Textauszug:
%%

3. Erklärung einzelner Verse
Verse 2-3: In diesen Worten zeigt sich ein Grundfundament sowohl des heutigen Judentums als auch des Christentums. Sie sind monotheistische Religionen. Aber dieser Glauben hat einen Werdegang und entstand in einer Umwelt, die ganz selbstverständlich von der Existenz und Macht verschiedener Gottheiten ausging. Auch im Alten Testament finden sich Aussagen, die die Existenz anderer Götter nicht bestreiten. So wird der Auszug aus Ägypten als Entmachtung der ägyptischen Götter gedeutet, wenn Gott spricht: „Über alle Götter Ägyptens halte ich Gericht, ich, der HERR.“ (Exodus 12,12). In Israels Glaubensgeschichte ereignete sich für das spätere Judentum und die Christenheit ein entscheidender Schritt. Die ausschließliche Verehrung des Gottes Israels wurde zum Gesetz (vgl. Exodus 22,19). Diese Ausschließlichkeit der Verehrung wurde zum grundlegenden Verbot am Anfang der Zehn Gebote: „Du sollst neben mir keine anderen Götter haben.“ (Exodus 20,3), wie es in der neuen, revidierten Einheitsübersetzung von 2016 heißt. Anders als die deutsche Übersetzung suggeriert, ist die mit „neben mir“ übersetzte Formulierung im Hebräischen mehrdeutig. Ebenso lässt sich übersetzen: „Du sollst vor meinem Angesicht keine anderen Götter haben“, oder „Du sollst keine anderen Götter anstelle von mir haben“. Hier ist die absolute Ausschließlichkeit formuliert, die Israel später zum Monotheismus führt und die aus der Befreiung aus Ägypten resultiert. Aber auch in der Darstellung der Geschichte Israels zeigt sich, dass Ideal und Realität oft weit auseinander liegen. In den Königebüchern finden sich mehrfach Erwähnung von Götterbildern in dem Tempel des Gottes, der neben sich keine andere Gottheit duldet (siehe zum Beispiel 1 Kön 15,13).

%%

Was zu tun ist:
a: Erkläre in ein bis drei Sätzen, warum die Übersetzung „neben mir“ laut dem Textauszug zum ersten Gebot nicht die einzig mögliche ist.
b: Beantworte drei Fragen zum Textauszug zum ersten Gebot:
(i) Aus welcher Übersetzung von 2016 wird Exodus 20,3 zitiert?
(ii) Welche Stelle wird dafür angegeben, dass die ausschließliche Verehrung des Gottes Israels zum Gesetz wurde?
(iii) Welche Stelle nennt der Textauszug als Beispiel für Götterbilder im Tempel?
Die Zeilen unten stammen aus einer anderen Quelle.

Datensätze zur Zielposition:
%%

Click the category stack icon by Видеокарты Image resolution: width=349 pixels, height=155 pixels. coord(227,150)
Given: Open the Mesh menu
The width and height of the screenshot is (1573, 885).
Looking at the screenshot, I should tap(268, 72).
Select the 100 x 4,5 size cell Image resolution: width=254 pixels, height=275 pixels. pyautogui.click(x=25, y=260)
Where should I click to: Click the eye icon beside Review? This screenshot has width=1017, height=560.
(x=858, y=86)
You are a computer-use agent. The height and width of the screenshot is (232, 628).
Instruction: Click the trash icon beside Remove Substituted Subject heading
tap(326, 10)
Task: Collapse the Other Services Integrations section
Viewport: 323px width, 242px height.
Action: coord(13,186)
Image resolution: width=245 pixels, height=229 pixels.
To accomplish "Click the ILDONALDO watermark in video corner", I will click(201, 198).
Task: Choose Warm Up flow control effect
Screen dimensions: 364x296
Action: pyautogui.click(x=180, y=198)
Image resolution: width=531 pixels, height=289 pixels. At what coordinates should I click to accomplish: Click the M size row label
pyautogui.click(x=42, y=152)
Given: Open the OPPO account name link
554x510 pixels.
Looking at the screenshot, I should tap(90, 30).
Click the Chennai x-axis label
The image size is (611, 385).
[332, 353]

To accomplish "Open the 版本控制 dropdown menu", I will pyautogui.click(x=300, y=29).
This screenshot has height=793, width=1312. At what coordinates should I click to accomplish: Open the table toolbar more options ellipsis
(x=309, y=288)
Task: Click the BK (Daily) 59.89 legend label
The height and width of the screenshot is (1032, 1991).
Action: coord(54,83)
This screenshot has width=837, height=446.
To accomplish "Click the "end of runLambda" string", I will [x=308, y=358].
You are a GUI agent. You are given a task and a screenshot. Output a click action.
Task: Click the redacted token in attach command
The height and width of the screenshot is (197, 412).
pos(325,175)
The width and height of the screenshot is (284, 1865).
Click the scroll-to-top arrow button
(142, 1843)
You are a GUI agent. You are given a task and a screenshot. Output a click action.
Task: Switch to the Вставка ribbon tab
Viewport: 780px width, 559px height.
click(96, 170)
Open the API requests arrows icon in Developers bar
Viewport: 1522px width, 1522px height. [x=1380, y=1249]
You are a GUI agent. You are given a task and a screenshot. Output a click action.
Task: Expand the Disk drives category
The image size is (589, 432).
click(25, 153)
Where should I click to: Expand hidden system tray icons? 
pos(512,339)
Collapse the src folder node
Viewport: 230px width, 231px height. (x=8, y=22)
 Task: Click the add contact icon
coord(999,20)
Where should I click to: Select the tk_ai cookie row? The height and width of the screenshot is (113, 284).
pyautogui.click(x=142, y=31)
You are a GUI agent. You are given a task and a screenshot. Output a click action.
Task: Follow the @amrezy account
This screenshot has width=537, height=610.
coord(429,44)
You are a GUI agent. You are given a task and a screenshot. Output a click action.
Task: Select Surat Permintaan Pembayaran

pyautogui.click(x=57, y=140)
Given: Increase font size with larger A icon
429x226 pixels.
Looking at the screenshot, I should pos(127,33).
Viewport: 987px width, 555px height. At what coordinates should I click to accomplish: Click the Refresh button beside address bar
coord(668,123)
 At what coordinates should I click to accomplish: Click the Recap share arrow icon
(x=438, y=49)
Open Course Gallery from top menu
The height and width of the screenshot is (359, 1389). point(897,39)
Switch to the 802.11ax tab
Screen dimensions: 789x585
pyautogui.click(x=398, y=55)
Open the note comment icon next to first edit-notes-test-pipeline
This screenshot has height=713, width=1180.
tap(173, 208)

%%

Ergebnisse der Reihe:
a: Die mit „neben mir“ übersetzte Formulierung ist im Hebräischen mehrdeutig. Man kann sie ebenso mit „vor meinem Angesicht“ oder mit „anstelle von mir“ wiedergeben.

b:
(i) Aus der neuen, revidierten Einheitsübersetzung von 2016.
(ii) Exodus 22,19.
(iii) 1 Kön 15,13.